On Saturday 2nd March, Britain from Above held its first BBC Big Screen event in Swindon’s city centre to launch the second phase of Virtual Volunteering as part of the Britain from Above project. For three hours we took over the big screen showing aerial images of Swindon from the 1920s and a promotional film from Aerofilms, which was produced to showcase their working methods. It was all very exciting with plenty of shots of the planes soaring through the clouds on their way to record yet another fascinating view. The film was ground breaking when it was first shown to a public for whom the Charleston was the latest dance craze, however, on Saturday, it captured the attention of the Harlem Shake generation just as keenly!
People stopped throughout the afternoon, taking a seat to watch the rolling images and films, then most came to ask us about the project and take a closer look at the website, which we had set up on one of the stalls.
As well as iPads and a monitor to show the Britain from Above website, we let people discover how their own local areas used to look (www.britainfromabove.org.uk). we also had jigsaws to complete of various iconic images of Britain, a cut-away photoboard that lets you be the pilot for a photograph, and we also ran a paper plane competition with the chance to win an aviator teddy bear!
The paper planes proved very popular with children and adults, and even lured out the teenagers!

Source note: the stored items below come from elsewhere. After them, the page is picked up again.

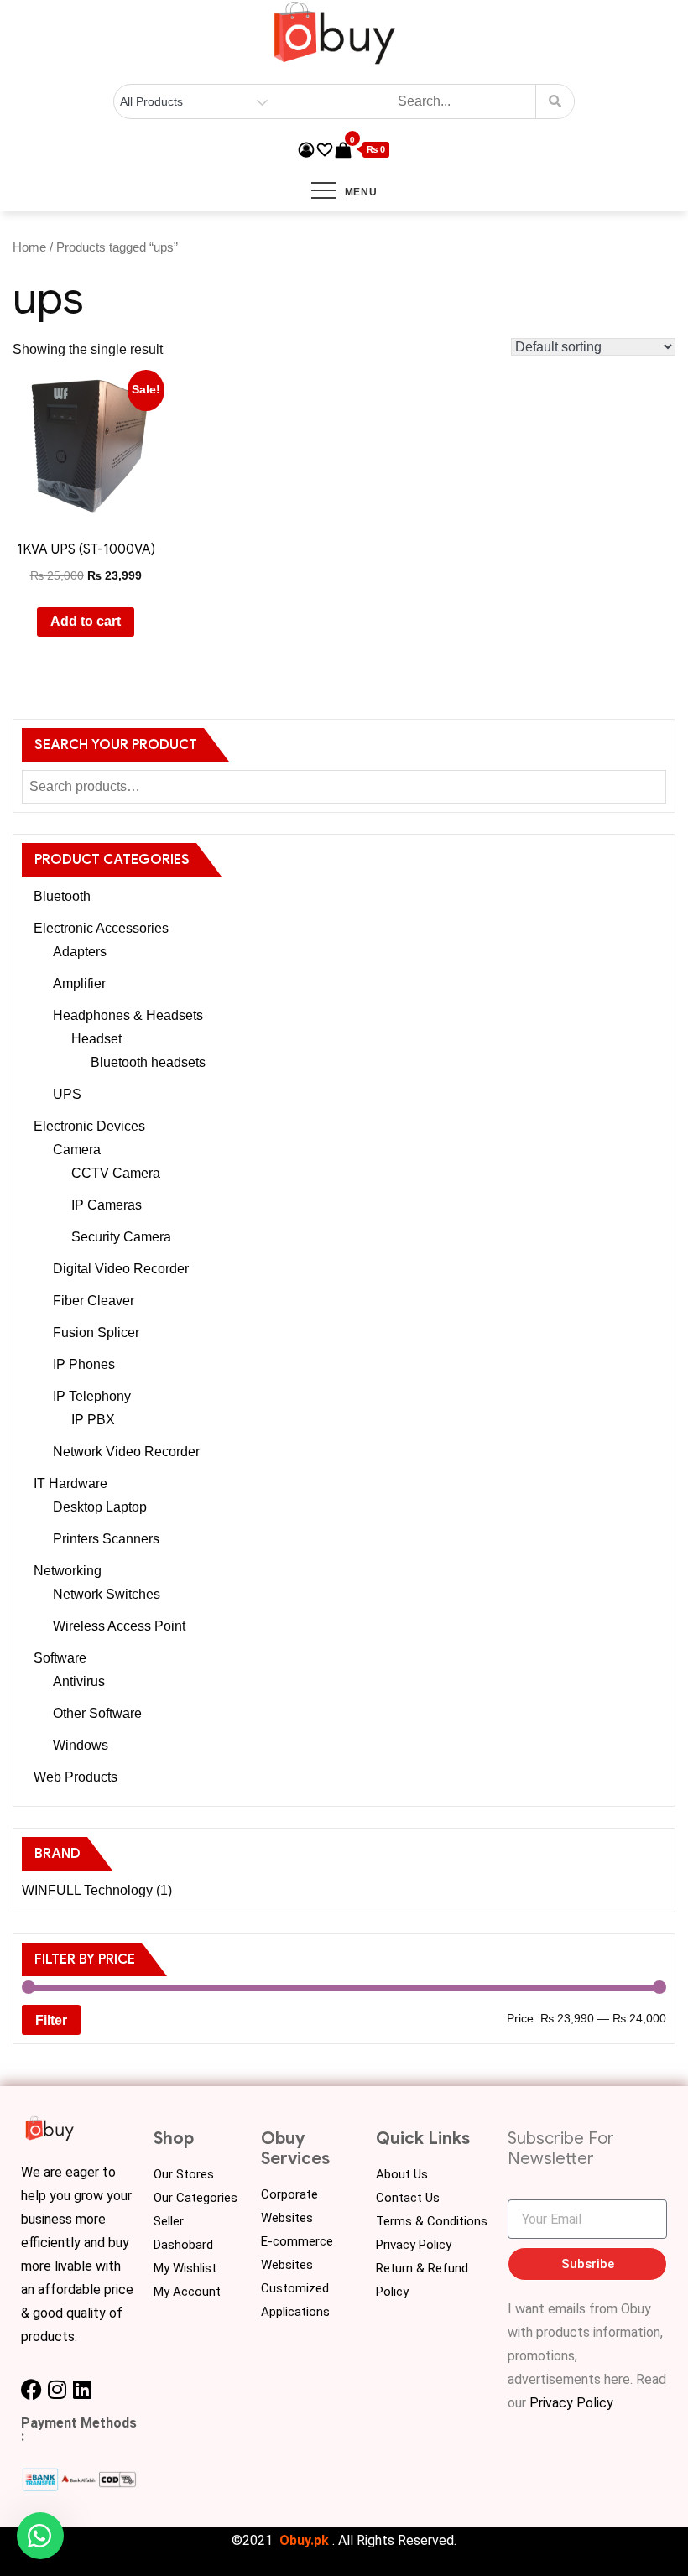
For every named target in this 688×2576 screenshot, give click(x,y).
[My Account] (306, 150)
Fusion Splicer (96, 1332)
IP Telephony (92, 1396)
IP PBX (93, 1420)
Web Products (75, 1777)
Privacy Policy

We had four official competitions throughout the day, where the winner was decided by the plane that had flown the furthest, but everyone was welcome to join in, have a go at making and decorating a plane, and launching it from the runway line!
It was a successful, if cold, day in Swindon that helped raise the profile of the project to new audiences, who are now keen to have a go on the website themselves from the comfort of their own warm homes!
The project is running until 2014 and currently has over 25,000 images uploaded and available for everyone to view. Registering a free profile on the website allows you even more freedom to take part in the project: zoom in on images; share your stories; tag photos with place names to help us identify unlocated images; and join groups to talk to other people with the same interests. The collection is updated every few months; by the end of the project we will have all 95,000 images from the Aerofilms collection (1919-1953) uploaded for everyone to find out more about the changing face of Britain in the early 20th century.
By Natasha Scullion, Activity Officer (Wales) – Britain from the Above Project.